Tay-Sachs disease is a fatal genetic disorder that causes progressive destruction of the brain in young children. The majority of children with Tay-Sachs appear to develop normally for the first six months of life before rapidly regressing. They develop severe seizures usually by the age of two. By three, most have become completely incapacitated. Children with Tay-Sachs usually die before they reach age five.
The disease is caused by the absence of a vital enzyme called hexosaminidase A, or Hex-A. This enzyme allows the body to break down a fat called GM2 ganglioside. Children with Tay-Sachs do not produce Hex-A, and thus have no way to metabolize GM2 ganglioside. The fat builds up in the body, especially in the brain and other nervous tissue. This buildup of fat creates swelling and ultimately an increase in cranial pressure that causes nerve cells to die.
Each of us has two genes responsible for coding for the enzyme Hex-A. We receive one of these genes from our mother and one from our father. Most of us have two normal, or active, Hex-A genes. Some people have one active and one inactive gene. Fortunately, that's all that is required to be free of Tay-Sachs. Tay-Sachs is a recessive disorder, which means that the presence of one "good," or active, Hex-A gene outweighs the presence of an inactive Hex-A gene.
Inactivity in a Hex-A gene is usually caused by a mutation on the gene itself, a mutation that can be passed from one generation to the next. Of the more than fifty mutations that have been identified, one of the most prevalent results from a single base difference. This means just one nucleotide on that gene is different from the normal sequence of an active Hex-A gene. This tiny difference, if a child were to inherit two of the same type, is enough to cause Tay-Sachs.

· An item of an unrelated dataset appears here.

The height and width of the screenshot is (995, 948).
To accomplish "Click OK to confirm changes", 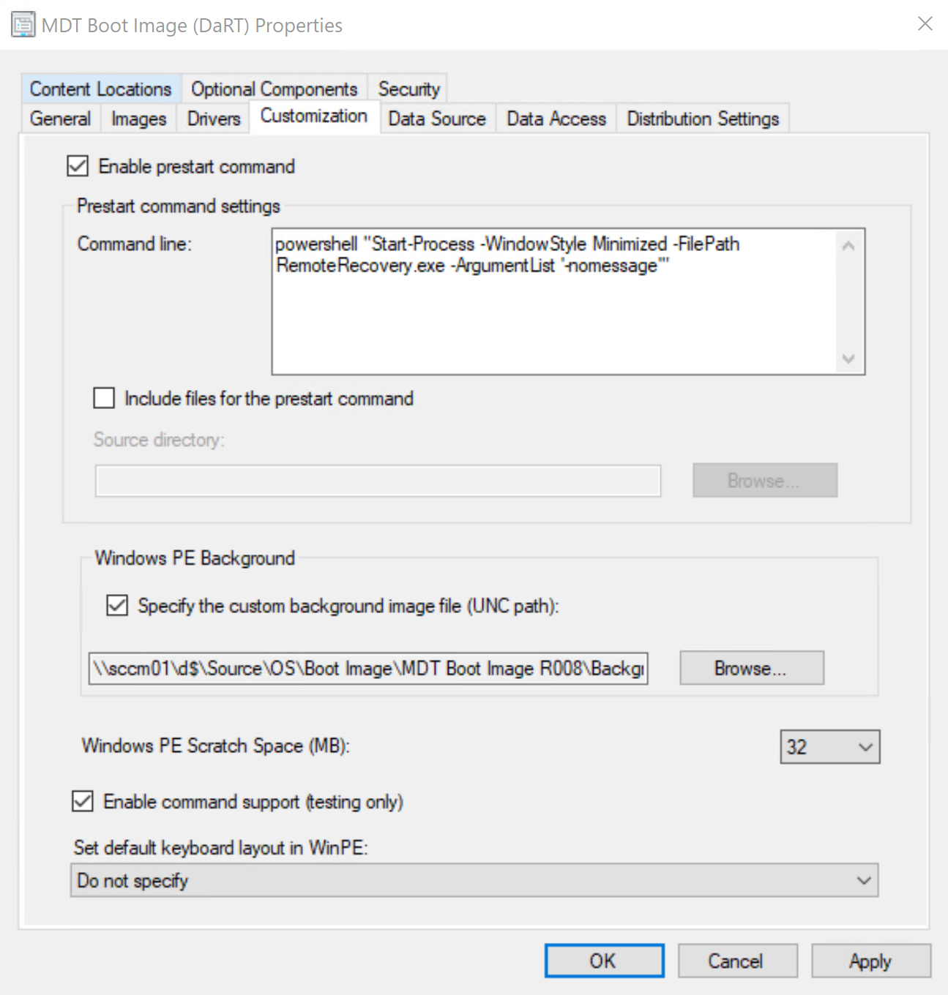I will (603, 961).

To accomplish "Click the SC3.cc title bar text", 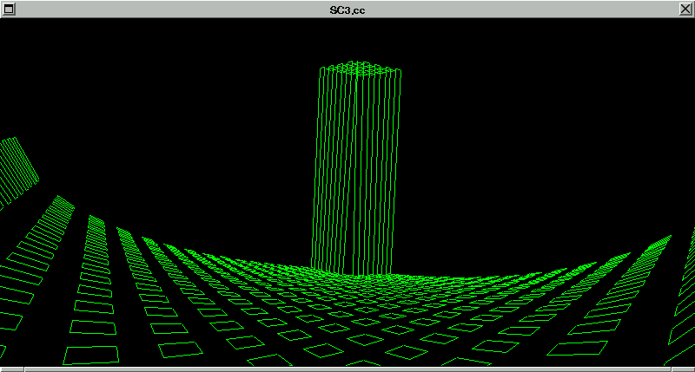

Unfortunately, even though the Hex-A gene has been identified, there is still no cure for Tay-Sachs, no way to replace bad genes with good ones. All that the identification of the gene can provide so far is a means to test people who think they might be carriers. Since the first Tay-Sachs screen was developed, millions of such people -- especially those in high-risk ethnic groups, like Eastern European Jews, and those who have a family history of Tay-Sachs -- have been tested for the Hex-A mutation.